This is a post written from a suggestion by a good friend, Xero Ponsdorf, who has his own place, “AnotherVoice“and also blogs at “ThisAintHell“. Xero’s another sailor and the article he suggested to me is about sailors, and their memories, and what we lose when they’ve all passed on.
Here’s the thing……. we can read all the books and articles that historians write, review the after action reports, see the camera footage, and all that stuff. But it’s the voice of the man who was there that makes it real. Hearing him describe what went on, how he felt, what he saw and heard and smelled, in his own words is as important, if not more so, than anything else. HOW he says it, WHAT he specifically zeros in on, whether his voice trembles, his eyes stare off into the past, all that is the closest we will ever get to his own experience.
And when these men are gone? Then all we will have left are the papers and pictures and recordings. When the last eye witness is buried, interpreting the past becomes much more problematic. Imagine trying to understand a tree in verdant growth or autumnal foliage, when all that left is a barren trunk, empty branches and dry crumbling leaves scattered at it’s base. You couldn’t describe the tree as others saw it in full bloom, let alone the sylvan majesty of a forest.

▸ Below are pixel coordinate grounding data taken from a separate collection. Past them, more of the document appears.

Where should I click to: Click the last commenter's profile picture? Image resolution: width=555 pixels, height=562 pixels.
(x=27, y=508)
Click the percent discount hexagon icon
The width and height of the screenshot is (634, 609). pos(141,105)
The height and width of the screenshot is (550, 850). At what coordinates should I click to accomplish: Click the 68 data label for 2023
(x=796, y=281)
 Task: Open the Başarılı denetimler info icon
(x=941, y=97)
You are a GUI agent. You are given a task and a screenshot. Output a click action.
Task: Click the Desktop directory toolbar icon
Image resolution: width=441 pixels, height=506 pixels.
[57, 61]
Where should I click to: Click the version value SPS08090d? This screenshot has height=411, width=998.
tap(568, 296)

About 1.8 million World War II veterans remain alive today. That’s less than half the number of 2003. When these voices go silent, those of us who write about the war will lose the benefit of living engagement. We will work as our Civil War colleagues do: from documents and recordings and nothing else. What will be gone when these are the sole primary sources is not the facts themselves but the spark that can bring them to life. Diaries and oral history transcripts can let us know a man’s thoughts and deeds. But truth is also revealed through tone, emotion and context—and it can be plumbed responsively in real time to discover what was most important.
He goes on to get at how the historian’s eyes were opened, what bridged the gap from book to reality:
Bud Comet was one of five Samuel B. Roberts veterans attending a reunion in Fredericksburg, Texas, in December 2009, along with about 30 family members and friends. He gave an impromptu and loving tribute to a shipmate, Tom Stevenson, for the way he always quietly did what was right. Watching the men converse, I saw then who they really were. To me they were gray elders. To each other, they would always be terrified kids: 18-year-old sailors and 23-year-old lieutenants caught in war’s cruel vortex. I understood that though they grew old in time, they remained young in each other’s eyes.

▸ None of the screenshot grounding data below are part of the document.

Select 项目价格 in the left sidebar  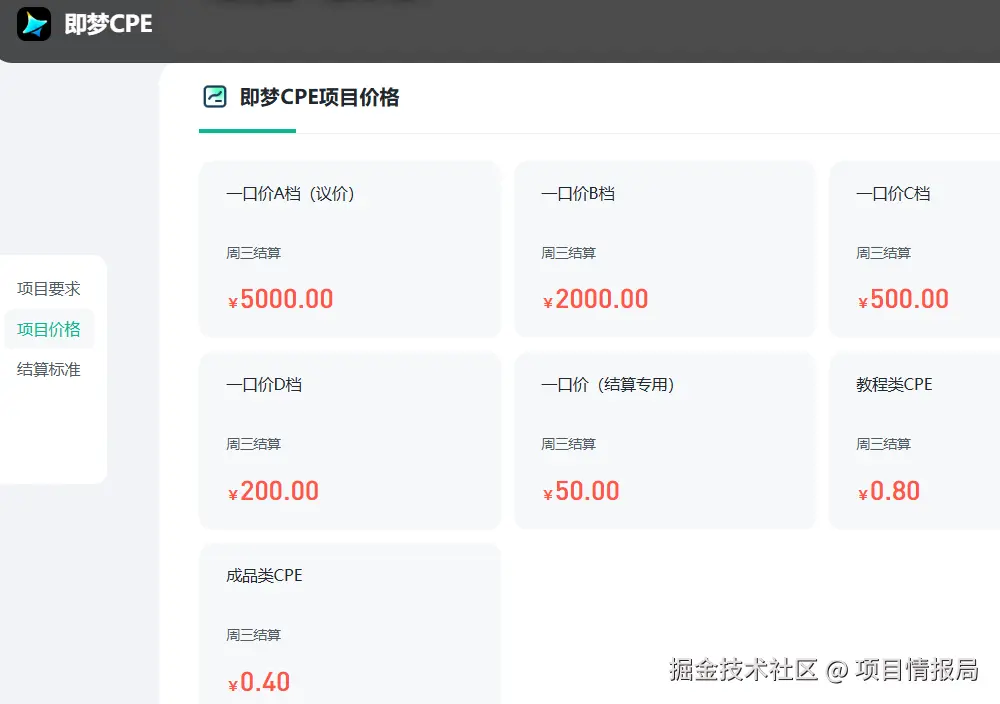[48, 329]
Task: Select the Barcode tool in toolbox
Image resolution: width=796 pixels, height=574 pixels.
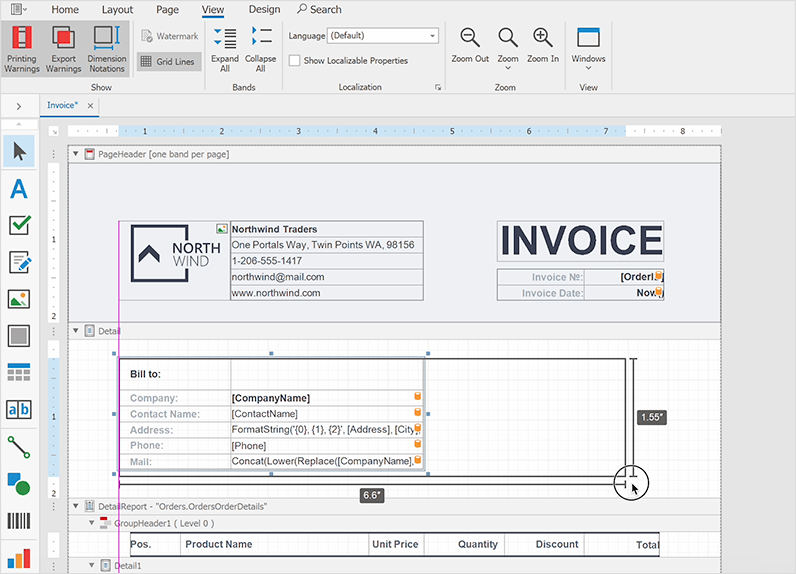Action: [19, 520]
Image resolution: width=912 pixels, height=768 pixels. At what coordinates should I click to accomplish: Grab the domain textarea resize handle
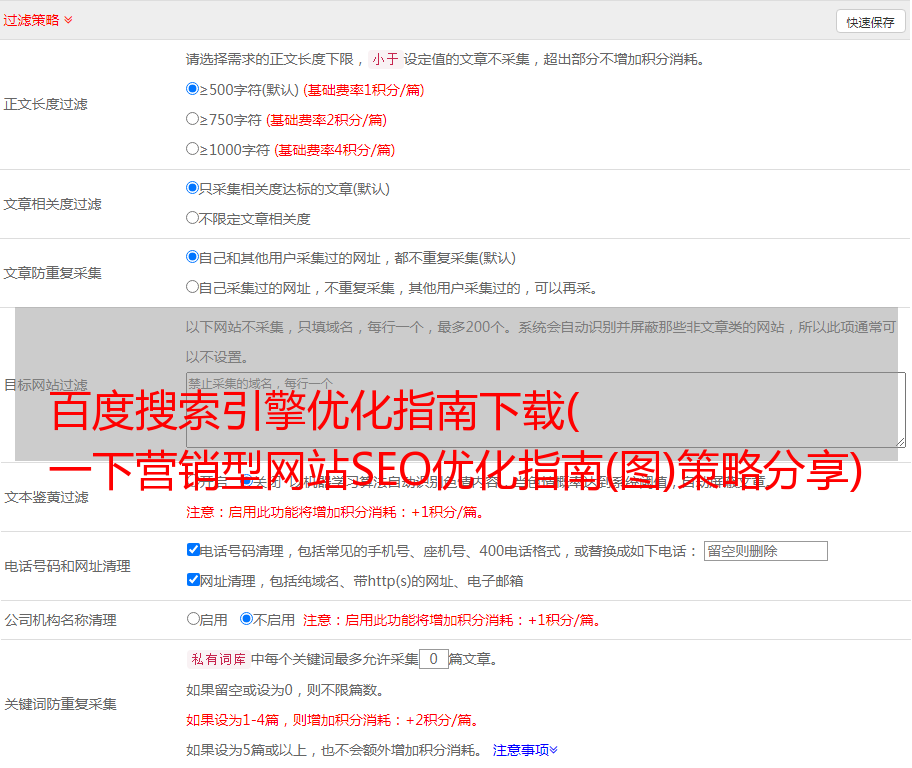coord(900,442)
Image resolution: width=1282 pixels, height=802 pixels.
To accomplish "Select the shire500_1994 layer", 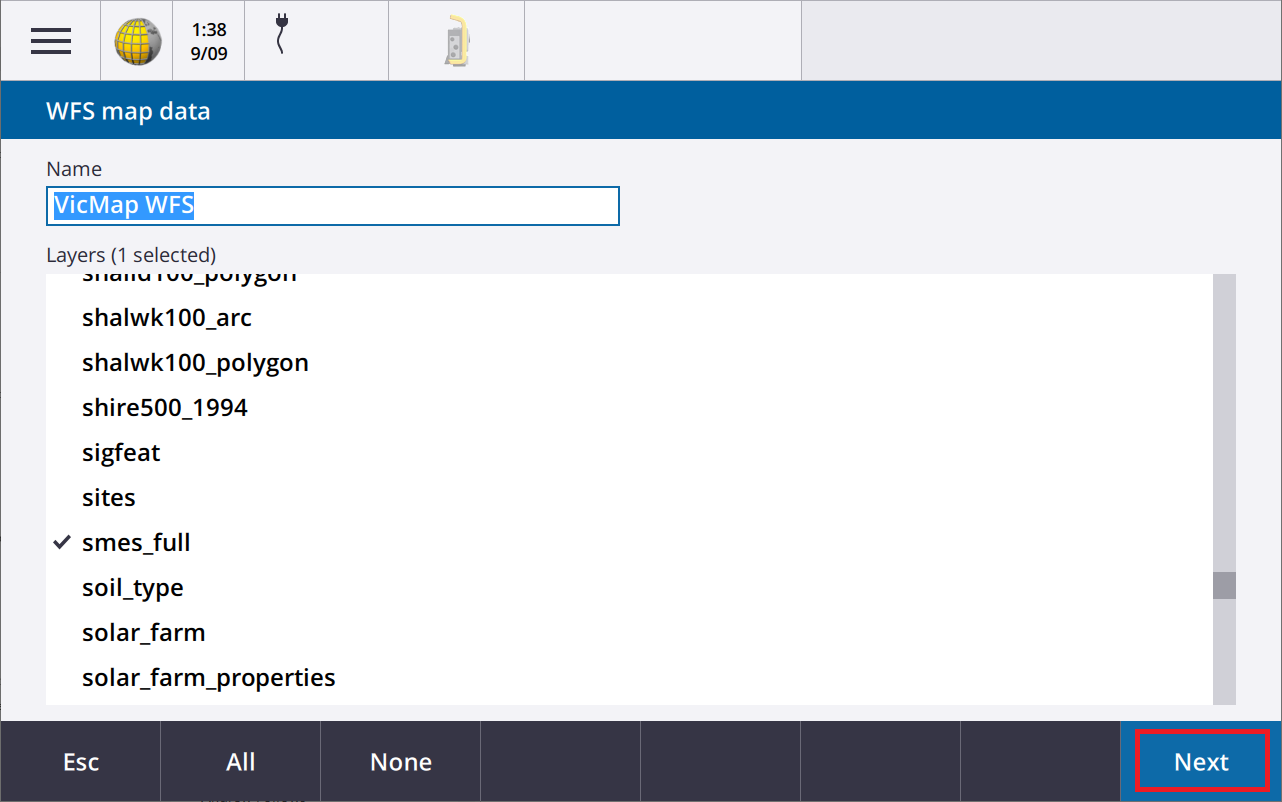I will click(x=165, y=408).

Do yourself a real favor and read this article. It isn’t long, but it’s emotional and a reminder of how close we still are to the history of WWII, and yet how fragile our grip to it’s reality is. If you know someone who served then, or who lived through those times, please ask them write down or somehow record what they remember, what they would like to leave us about their experiences. Their voices will all be gone too soon. My own father, who served through the Pacific as a Navy Corpsman is 92. He recorded much of his experiences, as did my mother who passed away some years back. She worked in McArthur’s HQ in Australia. Yet all too many will leave us without having anything to remember them but a name and perhaps a faded picture. If you can talk to them, any of them, do so, because that voice is a living part of history, and listening to him recount his part will connect you to that past as no other means can.